One of my friends from recently posted this on her facebook, and there was a minor uproar of response: 7 likes and 15+ people discussing it.
This opinion didn't really surprise me - from what I know as a friend of Melissa she's particularly into singer-songwriters (no matter how well-known or obscure).  There were a lot of comments, some agreeing with her, and some disagreeing.  I'm a Skrillex fan myself, and I said so.  It doesn't bother me that some people don't find certain styles pleasing or interesting, so none of the comments for or against really bothered me, either.  But later that day Melissa's brother posted a comment that actually irritated me.
Maybe it seems pretty innocuous, but this comment really made me mad.  A little backstory: Michael Jones is in his mid- to late-20s and a math teacher at a high school near Austin.  He's also a talented musician, and he plays regularly at a local bar.  He sings solo and accompanies with acoustic guitar; he does covers of his favorite artists.  I've seen him - he's good.  I don't know this for a fact, but my guess is he doesn't write any original music, and if he does, it's nothing special.  Would I ever call him out on this?  No, it's in bad taste.

Until you make an ignorant comment like this one.  At first I had no idea what would compel him to say something like this about someone else in the world of music.  Don't artists have each other's backs most of the time?  But thinking about it some more, the whole comment reeks with jealousy.  It's practically drowning in it.  Evidently, Michael Jones fancies himself a prodigious musical talent.  He thus believes that someone like Skrillex - who makes music that sounds bizarre and computer generated to him - doesn't deserve the fame he has gained.  He wants to be in Skrillex's place on stage at huge music festivals, by virtue of his perceived talent, and he thinks he deserves to be.

Saying that an artist who uses a computer to generate music has no talent is the most enragingly closed-minded statement I've heard in a long time.  Regardless of whether you like his music, denying that Skrillex is a musical innovator is the height of ignorance.  Since before Brian Eno, a certain brand of musicians has been expanding the scope of music using computer-generated sounds.  Progressive Rock bands used Moog synthesizers in the 70s; Daft Punk led a host of DJs creating electronic house music; rap and hip-hop have used similar tools to create backing music and beats.  Like it or not, the computer is an integral part of music today.

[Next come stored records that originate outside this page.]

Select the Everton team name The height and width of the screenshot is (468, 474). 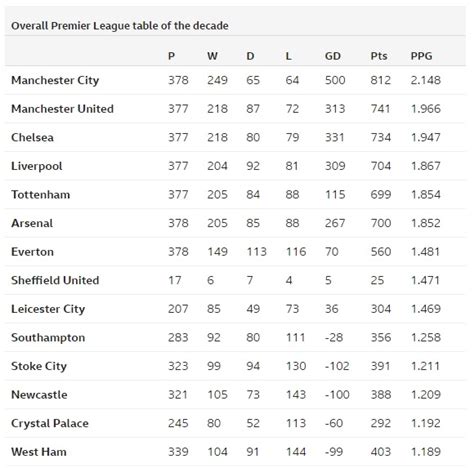(32, 252)
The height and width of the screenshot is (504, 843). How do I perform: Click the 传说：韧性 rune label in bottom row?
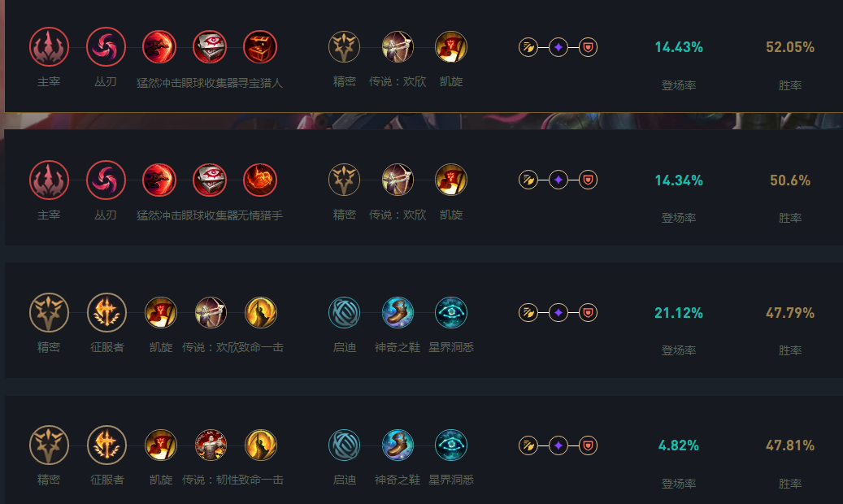tap(210, 481)

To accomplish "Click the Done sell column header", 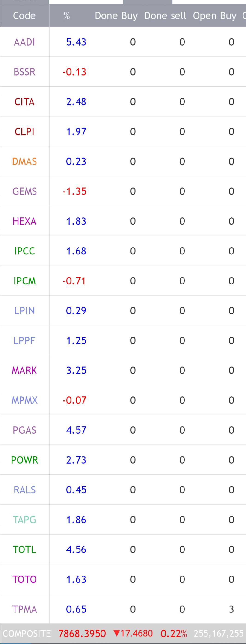I will (x=165, y=16).
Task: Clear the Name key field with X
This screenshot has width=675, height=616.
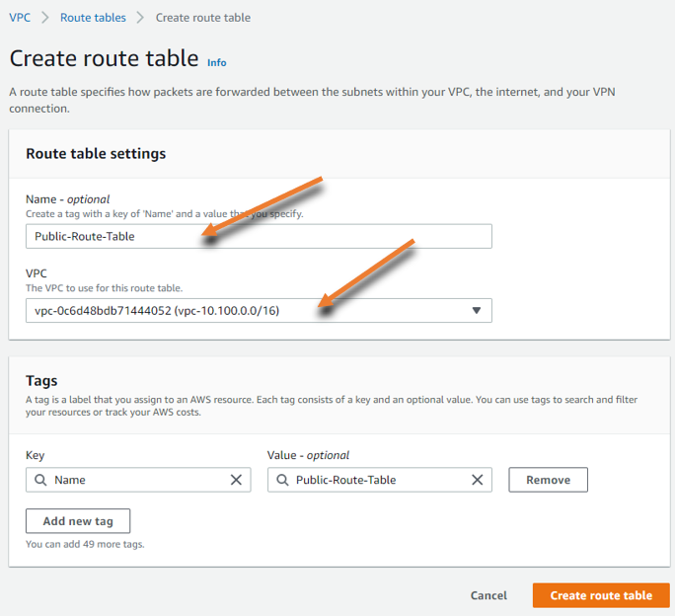Action: click(236, 480)
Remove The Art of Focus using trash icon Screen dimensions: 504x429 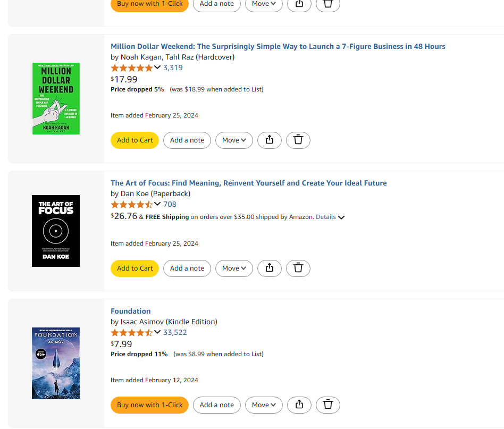coord(298,268)
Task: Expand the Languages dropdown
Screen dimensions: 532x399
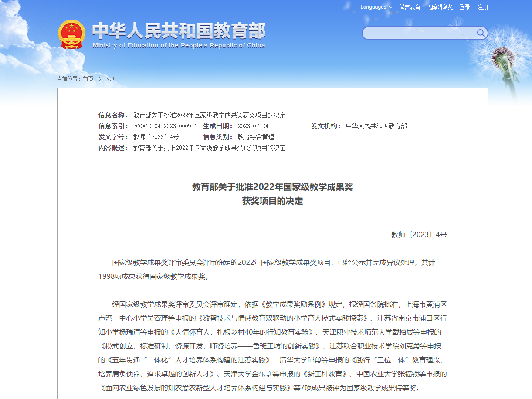Action: pyautogui.click(x=376, y=7)
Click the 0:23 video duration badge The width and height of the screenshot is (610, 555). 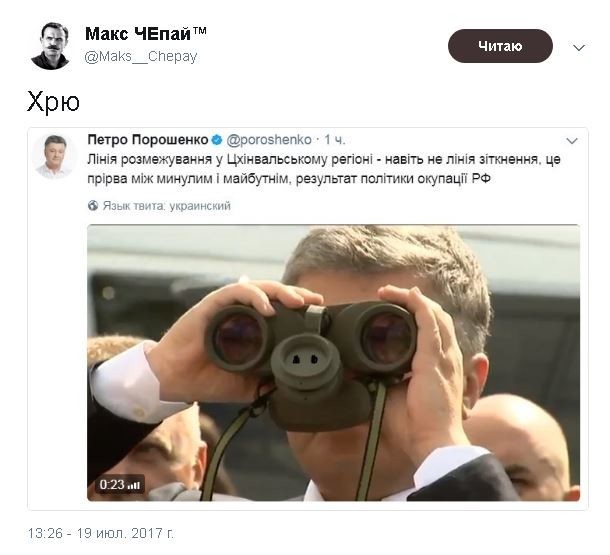tap(110, 485)
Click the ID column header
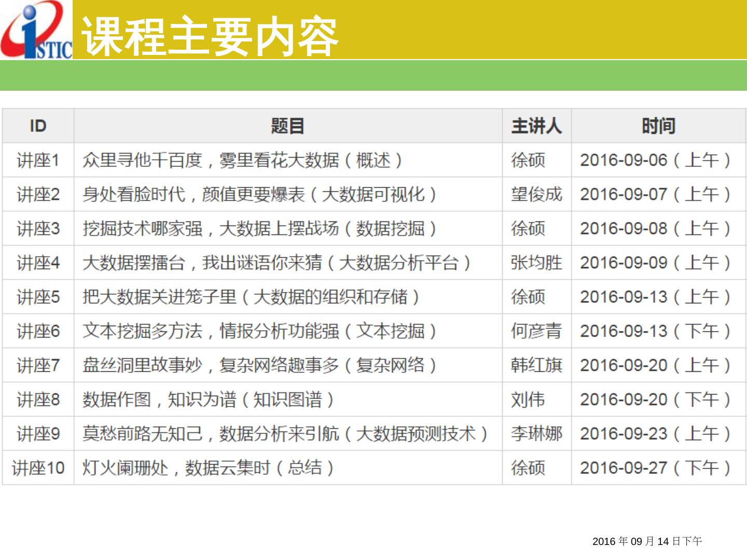 point(38,126)
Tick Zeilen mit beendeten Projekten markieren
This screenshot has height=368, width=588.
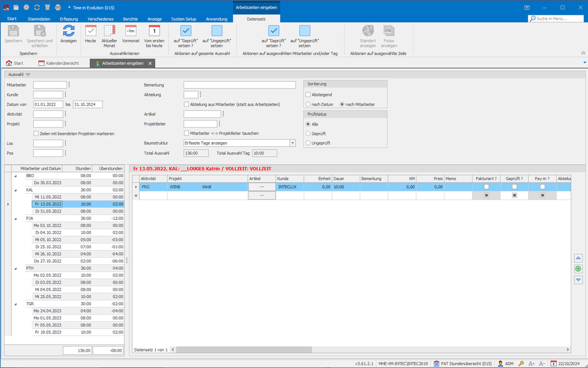[36, 133]
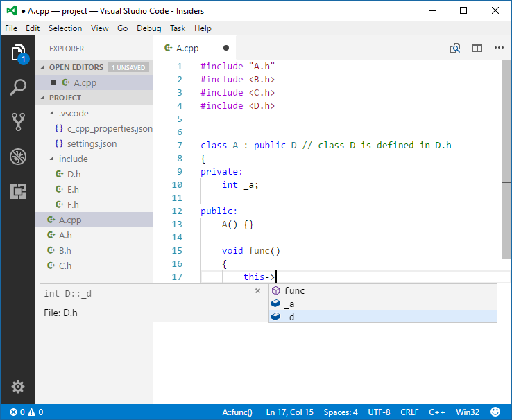Choose the func suggestion in autocomplete list
This screenshot has height=420, width=512.
click(294, 290)
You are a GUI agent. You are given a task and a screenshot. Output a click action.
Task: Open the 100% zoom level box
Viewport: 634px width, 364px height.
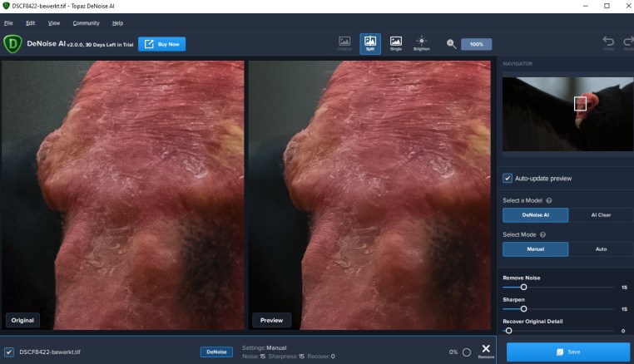click(x=477, y=44)
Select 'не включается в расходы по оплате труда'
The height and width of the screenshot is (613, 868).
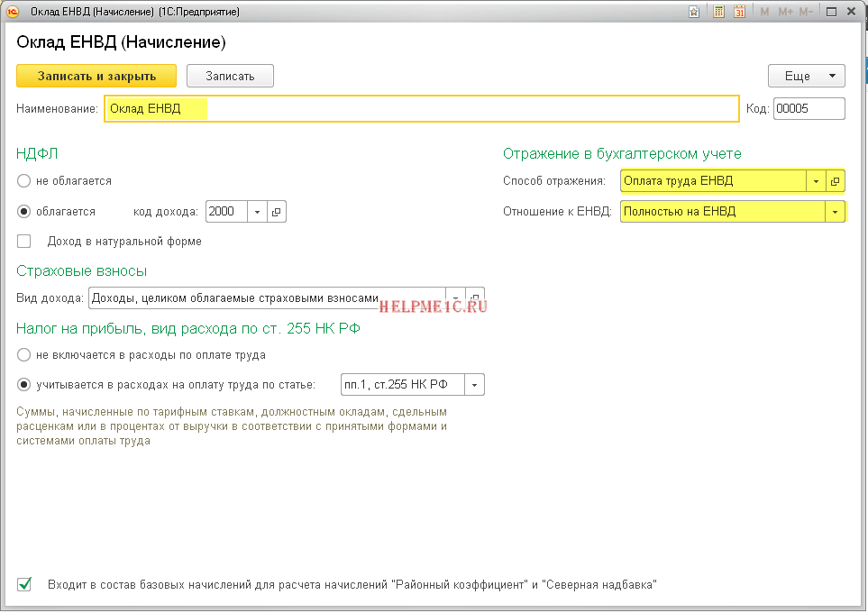click(25, 355)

Apparently Michael doesn't like it.  There's one essential point that is lost on Mr. Jones.  Skrillex goes through the same process any "normal" musician would in creating his songs.  In place of physical instruments, however, he uses the vast catalog of sounds afforded him by computer generation.  The intricacy and detail in his songs makes it evident that no computer could, on its own, create these tracks.  They can only aid an artist in the production.

This is really nothing new, though.  Innovative musicians have always face resistance.  If you can believe the basic premise of the movie Amadeus, people liked what Mozart was doing in general, but thought he used too many notes.  Jazz as an art form has come under criticism because of its lack of structure, yet it was among the most influential musical styles of the 20th century.  The other Beach Boys pushed back when Brian Wilson brought them Pet Sounds.  Some people still maintain rap is not music because they don't outright sing.  Skrillex is just another artist in this long line of musicians pushing sonic boundaries.  He'll meet resistance from those who don't recognize his genius.  But luckily that'll never stop him from creating.